→ PROBLEM DETAILS: What lines of the listing below contain the word "sidebar"? Copy each of them out.

→ THE RECORDS:
▼▼▼

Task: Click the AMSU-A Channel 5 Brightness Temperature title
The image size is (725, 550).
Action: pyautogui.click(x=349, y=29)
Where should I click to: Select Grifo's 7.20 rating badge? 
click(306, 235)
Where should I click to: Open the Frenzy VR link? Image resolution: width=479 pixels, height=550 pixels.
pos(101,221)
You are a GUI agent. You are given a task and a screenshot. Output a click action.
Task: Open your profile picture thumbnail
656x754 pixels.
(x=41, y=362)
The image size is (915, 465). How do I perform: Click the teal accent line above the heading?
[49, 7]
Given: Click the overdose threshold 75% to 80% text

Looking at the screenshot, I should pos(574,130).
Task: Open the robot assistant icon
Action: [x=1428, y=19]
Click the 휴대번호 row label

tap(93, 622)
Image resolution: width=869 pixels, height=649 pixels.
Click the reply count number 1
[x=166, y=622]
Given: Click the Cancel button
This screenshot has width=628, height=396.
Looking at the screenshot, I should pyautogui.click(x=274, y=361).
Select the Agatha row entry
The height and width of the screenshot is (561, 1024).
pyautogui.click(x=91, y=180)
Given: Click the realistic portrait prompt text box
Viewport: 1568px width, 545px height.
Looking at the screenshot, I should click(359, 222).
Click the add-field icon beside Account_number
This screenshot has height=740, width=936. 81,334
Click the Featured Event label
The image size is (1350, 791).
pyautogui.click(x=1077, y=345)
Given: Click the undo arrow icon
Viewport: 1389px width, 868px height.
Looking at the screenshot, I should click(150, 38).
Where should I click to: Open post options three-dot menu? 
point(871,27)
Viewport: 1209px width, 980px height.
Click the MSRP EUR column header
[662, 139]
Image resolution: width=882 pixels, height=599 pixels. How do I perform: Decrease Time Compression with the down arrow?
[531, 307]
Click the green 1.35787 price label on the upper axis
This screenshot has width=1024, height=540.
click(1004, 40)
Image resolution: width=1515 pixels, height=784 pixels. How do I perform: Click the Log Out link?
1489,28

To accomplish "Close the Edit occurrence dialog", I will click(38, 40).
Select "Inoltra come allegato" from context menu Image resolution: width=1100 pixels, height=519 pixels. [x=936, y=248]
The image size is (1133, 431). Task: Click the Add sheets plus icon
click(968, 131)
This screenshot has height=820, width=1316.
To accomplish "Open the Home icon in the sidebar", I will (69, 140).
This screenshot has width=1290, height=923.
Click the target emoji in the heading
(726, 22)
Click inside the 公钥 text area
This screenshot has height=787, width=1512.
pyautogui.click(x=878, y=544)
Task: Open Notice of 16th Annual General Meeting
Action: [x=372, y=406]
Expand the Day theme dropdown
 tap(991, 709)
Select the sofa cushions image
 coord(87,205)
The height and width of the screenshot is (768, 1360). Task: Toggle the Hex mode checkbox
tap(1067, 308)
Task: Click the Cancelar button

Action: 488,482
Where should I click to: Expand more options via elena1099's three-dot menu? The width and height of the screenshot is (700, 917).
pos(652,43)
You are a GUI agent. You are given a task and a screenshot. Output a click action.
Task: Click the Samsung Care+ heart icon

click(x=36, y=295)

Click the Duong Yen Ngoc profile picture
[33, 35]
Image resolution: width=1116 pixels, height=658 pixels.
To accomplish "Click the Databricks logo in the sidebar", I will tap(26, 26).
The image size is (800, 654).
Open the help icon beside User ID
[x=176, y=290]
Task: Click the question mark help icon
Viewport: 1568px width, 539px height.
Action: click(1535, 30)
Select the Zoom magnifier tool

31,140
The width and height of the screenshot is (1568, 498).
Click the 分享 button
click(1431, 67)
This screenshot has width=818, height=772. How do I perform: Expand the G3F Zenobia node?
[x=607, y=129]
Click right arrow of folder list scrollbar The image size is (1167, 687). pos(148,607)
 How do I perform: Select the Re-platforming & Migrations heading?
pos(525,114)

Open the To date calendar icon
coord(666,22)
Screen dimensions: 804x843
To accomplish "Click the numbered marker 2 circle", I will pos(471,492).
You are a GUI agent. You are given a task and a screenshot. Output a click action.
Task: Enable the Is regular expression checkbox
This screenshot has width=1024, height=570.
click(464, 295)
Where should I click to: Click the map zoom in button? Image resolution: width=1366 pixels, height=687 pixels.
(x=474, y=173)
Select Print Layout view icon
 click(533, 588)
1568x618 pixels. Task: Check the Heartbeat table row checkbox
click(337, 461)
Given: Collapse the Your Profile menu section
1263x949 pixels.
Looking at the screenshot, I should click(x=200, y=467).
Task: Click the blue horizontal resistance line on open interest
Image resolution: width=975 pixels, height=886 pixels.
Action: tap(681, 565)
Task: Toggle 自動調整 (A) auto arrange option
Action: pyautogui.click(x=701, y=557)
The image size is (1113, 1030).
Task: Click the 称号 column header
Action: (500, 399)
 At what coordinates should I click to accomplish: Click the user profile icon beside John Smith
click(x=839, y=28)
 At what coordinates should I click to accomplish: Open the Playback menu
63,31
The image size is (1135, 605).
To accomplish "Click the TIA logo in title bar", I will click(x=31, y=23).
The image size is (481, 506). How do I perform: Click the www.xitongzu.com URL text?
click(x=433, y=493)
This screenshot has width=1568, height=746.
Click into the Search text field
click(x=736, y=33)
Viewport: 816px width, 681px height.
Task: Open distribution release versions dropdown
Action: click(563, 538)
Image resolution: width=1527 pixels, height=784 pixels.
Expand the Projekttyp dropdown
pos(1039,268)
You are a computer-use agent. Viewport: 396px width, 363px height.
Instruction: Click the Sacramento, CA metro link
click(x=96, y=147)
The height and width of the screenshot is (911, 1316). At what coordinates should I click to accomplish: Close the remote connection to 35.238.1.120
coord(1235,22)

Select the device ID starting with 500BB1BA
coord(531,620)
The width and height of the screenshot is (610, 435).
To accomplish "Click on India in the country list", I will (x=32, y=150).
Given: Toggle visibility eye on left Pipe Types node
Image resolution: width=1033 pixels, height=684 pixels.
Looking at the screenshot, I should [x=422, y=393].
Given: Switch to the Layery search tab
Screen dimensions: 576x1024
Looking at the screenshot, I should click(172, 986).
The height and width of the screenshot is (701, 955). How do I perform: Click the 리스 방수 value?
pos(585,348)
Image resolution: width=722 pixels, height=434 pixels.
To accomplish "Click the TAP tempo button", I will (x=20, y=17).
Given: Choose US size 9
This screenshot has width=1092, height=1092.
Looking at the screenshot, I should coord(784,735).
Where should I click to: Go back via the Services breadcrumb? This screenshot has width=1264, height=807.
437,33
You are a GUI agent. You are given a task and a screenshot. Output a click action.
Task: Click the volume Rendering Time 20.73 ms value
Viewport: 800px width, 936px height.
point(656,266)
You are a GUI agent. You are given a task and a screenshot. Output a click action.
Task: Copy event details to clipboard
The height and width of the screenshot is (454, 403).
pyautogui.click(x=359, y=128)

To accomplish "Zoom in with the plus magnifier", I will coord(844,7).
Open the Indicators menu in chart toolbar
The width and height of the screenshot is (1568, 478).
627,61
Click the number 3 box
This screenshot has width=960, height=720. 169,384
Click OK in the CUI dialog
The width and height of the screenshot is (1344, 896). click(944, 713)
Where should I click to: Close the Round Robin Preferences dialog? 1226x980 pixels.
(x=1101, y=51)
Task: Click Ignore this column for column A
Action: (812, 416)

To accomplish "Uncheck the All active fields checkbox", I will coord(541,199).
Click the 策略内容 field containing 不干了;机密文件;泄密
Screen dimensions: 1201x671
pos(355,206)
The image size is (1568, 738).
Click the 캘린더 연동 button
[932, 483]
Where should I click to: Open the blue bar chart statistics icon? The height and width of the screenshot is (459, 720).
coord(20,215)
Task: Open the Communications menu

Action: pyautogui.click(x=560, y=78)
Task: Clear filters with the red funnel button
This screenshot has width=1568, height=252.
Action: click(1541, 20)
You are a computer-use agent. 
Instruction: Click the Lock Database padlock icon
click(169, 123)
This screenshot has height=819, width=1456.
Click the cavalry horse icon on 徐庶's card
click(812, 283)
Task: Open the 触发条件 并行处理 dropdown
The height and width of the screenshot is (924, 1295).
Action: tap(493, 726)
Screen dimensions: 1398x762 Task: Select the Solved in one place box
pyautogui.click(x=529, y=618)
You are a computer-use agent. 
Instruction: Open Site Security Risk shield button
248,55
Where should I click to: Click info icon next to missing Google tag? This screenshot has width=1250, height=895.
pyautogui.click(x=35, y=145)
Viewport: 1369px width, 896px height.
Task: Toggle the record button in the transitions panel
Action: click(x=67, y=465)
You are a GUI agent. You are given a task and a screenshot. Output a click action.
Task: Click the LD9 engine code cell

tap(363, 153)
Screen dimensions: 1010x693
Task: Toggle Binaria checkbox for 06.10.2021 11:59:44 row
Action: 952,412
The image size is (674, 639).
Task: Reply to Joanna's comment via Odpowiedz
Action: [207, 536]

▲▲▲

→ SOLUTION TO THE EXERCISE:
To accomplish "Open the Home icon in the sidebar", I will (69, 140).
To accomplish "Click the Databricks logo in the sidebar", I will tap(26, 26).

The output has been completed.